Nudistas en la localidad almeriense de Vera.

Nudistas en la localidad almeriense de Vera. EFE

La incomodidad de los nudistas es natural. La desnudez arrastra vergüenza cuando se enciende la conciencia de sus posibles implicaciones. Ante el desnudo del otro, la igualdad. Frente a quien se presenta cubierto, la vulnerabilidad. El contexto transforma el significado.

Un paseo por la playa en bikini no activa medio músculo de las cejas. En ropa interior el chismorreo revuelve los del cuello y la lengua. Hay que estar tururú de la cabeza, en cualquier caso, para querer pasearse vestido entre cuerpos desnudos. Algo se ha desenroscado en el cerebrito en el que el cuerpo humano conduce sin cambio de marchas a lo sexual. 

En estas playas, al sur de la Península, el topless se ha contagiado y las madres, en sus corros de toallas, se resisten. Sus hijos pequeños, dicen, no tienen por qué ver los pechos de nadie, menuda vulgaridad. El cuerpo lo sexualiza la mirada de quien lo observa.

● **Consigna**
Transcribe del texto sobre el nudismo el pasaje que empieza en "Un paseo por" y termina en "a lo sexual.". El listado es material independiente del texto sobre el nudismo.

● **Material proporcionado**
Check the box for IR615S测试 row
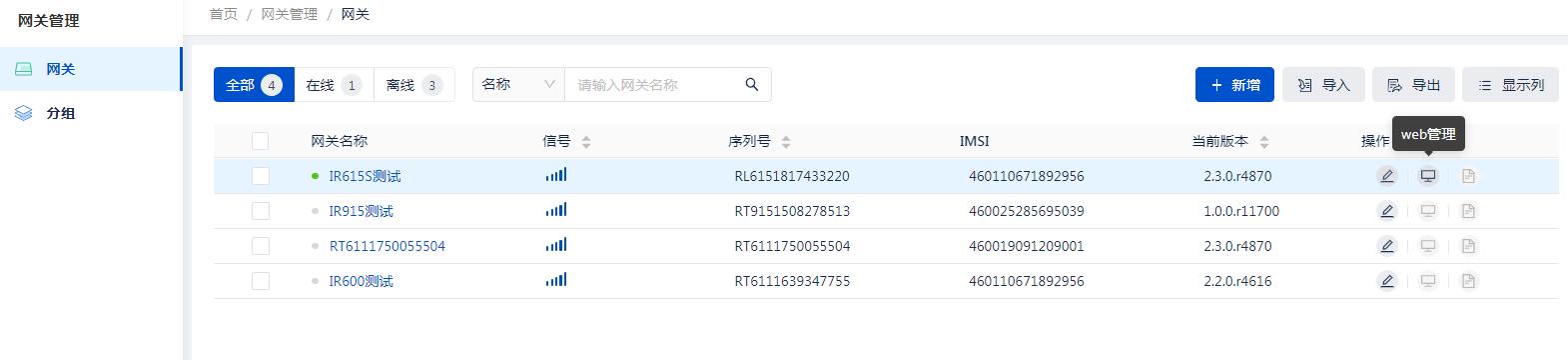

● **Resultado**
Un paseo por la playa en bikini no activa medio músculo de las cejas. En ropa interior el chismorreo revuelve los del cuello y la lengua. Hay que estar tururú de la cabeza, en cualquier caso, para querer pasearse vestido entre cuerpos desnudos. Algo se ha desenroscado en el cerebrito en el que el cuerpo humano conduce sin cambio de marchas a lo sexual.